## PAGE EXTRACT:
[Start of Attachment]
Advanced Diagnostic Instruments

Our practice invests in state-of-the-art diagnostic equipment, helping our doctors look deeper into your eyes to enable early detection and treatment of problems, leading to better patient outcomes.


The OCT is a state-of-the-art diagnostic device used in the diagnosis and management of a wide range of conditions. Specialized lasers in the OCT (safer than the lasers used in your television remote) scan layer-by-layer to form a 3-dimensional map of the part of the eye being examined (optic nerve, retina, cornea, and others). These scans provide such a fine level of detail that problems can often be detected (and treated) years earlier, which can improve outcomes dramatically. This is true of many conditions, including glaucoma, diabetes, macular degeneration, keratoconus, and many more.


Photographing the retina is a highly specialized form of medical imaging that cannot be done with an ordinary camera. Our customized digital camera is mounted to a microscope with intricate lenses and mirrors that allow us to visualize the back of the eye by focusing light through the cornea, pupil and lens of the eye. The photographs taken with this equipment are used to document the health of the optic nerve, vitreous, macula, retina, and its blood vessels. Eye doctors can use these photos for documentation, comparison, and sometimes to diagnose certain eye conditions. Photographs can be viewed digitally in each exam room to enable the doctor to interactively review the findings with each patient.

​Routine or screening retinal photographs are offered to each patient not only as a way to share a snapshot of your eye with you, but also to document a baseline or any abnormal findings.


Like retinal photography, imaging the front (anterior segment) parts of the eye can be tremendously helpful when ocular conditions are uncertain or changing. As the saying goes, a picture is worth a thousand words and sometimes comparing a new photo to a previously taken baseline is the only way to know whether small changes are occurring. This has many applications, from knowing whether cataracts are getting worse, to knowing whether a corneal ulcer is beginning to respond to treatment. In the world of specialty contact lenses, high quality images enhance collaboration between the doctor and lab consultants and allow for a faster, smoother, more successful fitting process.


The Medmont Corneal Topographer at our office is a specialized piece of equipment designed to image the cornea, the clear, dome-shaped front surface of the eye. Using a series video images, the Medmont is able to analyze over 15,000 points to create a 3-dimensional topographical map of the cornea just like a geographical map showing the elevations and valleys of the corneal surface. This allows our doctors to see even minute irregularities that can aid in the diagnosis and management of many corneal conditions.
[End of Attachment]
## TASK LIST:
[A] On the diagnostic instruments page, how many points does the Medmont Corneal Topographer analyze to build its map of the cornea?
[B] Pick up the diagnostic instruments page after its last sentence and keep writing it.

Saved data entries:
[Start of Attachment]
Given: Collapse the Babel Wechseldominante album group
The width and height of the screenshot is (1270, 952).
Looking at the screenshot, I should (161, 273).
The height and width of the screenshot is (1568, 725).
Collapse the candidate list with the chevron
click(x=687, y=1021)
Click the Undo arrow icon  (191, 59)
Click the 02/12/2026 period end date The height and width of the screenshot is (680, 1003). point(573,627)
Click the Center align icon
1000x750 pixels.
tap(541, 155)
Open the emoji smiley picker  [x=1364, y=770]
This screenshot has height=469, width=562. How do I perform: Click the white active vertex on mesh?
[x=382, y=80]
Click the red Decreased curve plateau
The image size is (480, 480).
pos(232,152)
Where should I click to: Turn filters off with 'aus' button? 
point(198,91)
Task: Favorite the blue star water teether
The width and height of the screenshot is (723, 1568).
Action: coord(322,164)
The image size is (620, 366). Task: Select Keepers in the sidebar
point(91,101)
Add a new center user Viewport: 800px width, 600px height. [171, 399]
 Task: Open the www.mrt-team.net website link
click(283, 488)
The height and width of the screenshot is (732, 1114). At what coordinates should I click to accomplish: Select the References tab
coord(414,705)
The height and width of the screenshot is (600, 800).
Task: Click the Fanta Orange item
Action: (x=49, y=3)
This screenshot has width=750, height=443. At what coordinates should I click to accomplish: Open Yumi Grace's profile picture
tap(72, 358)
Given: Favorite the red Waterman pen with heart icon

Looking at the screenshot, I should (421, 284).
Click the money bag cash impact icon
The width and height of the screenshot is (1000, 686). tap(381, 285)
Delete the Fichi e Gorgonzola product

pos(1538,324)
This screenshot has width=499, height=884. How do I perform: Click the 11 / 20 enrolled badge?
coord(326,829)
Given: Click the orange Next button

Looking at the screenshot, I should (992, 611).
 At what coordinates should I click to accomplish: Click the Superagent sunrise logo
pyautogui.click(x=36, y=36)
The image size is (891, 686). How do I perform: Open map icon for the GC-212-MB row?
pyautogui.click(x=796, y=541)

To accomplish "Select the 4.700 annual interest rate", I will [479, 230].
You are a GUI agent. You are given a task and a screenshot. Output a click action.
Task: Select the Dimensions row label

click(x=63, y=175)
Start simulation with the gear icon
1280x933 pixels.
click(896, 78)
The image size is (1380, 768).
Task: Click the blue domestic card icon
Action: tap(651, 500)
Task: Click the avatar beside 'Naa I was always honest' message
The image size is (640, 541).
[End of Attachment]
## RESULTS FOR THE EXERCISE:
[A] Over 15,000 points.

[B]
​Eye doctors use the information provided by this instrument for several clinical applications. First, we can use this information to design custom contact lenses for patients with special corneal conditions like keratoconus. We also use topography information as part of our LASIK consultation exams, to help our doctors determine eligibility for laser corrective eye surgery. Finally, we can use these corneal maps to aid in fitting specialty contact lenses, such as highly toric or orthokeratology contact lenses.


Visual Field testing is something that every eye doctor’s office should be able to perform, but not all instruments are created equal. We use an advanced Octopus unit which emphasizes smart algorithms and software enhancements to increase efficiency. Older units still in use at other offices can take over 10 minutes per eye (which really adds up!) whereas our unit can collect data that is as good or better in approximately 2 minutes.

Accurate, sophisticated field of vision assessments are critical for a wide range of conditions from glaucoma to traumatic brain injury.


When most people think of a vision test, they think of reading smaller and smaller letters on a wall several feet away. There is a LOT more to it than that. Right eye is a first-of-its-kind technology that uses guided activities and eye tracking sensors to determine where your eyes may be under-performing or over-working. If your test results show a deficiency, the program has training modules to improve your specific weaknesses. This is especially important for improving quality of life for those who may have good acuity (reading those letters off of the wall), but still experience eye strain, fatigue, reading difficulties, frequent headaches, and other problems.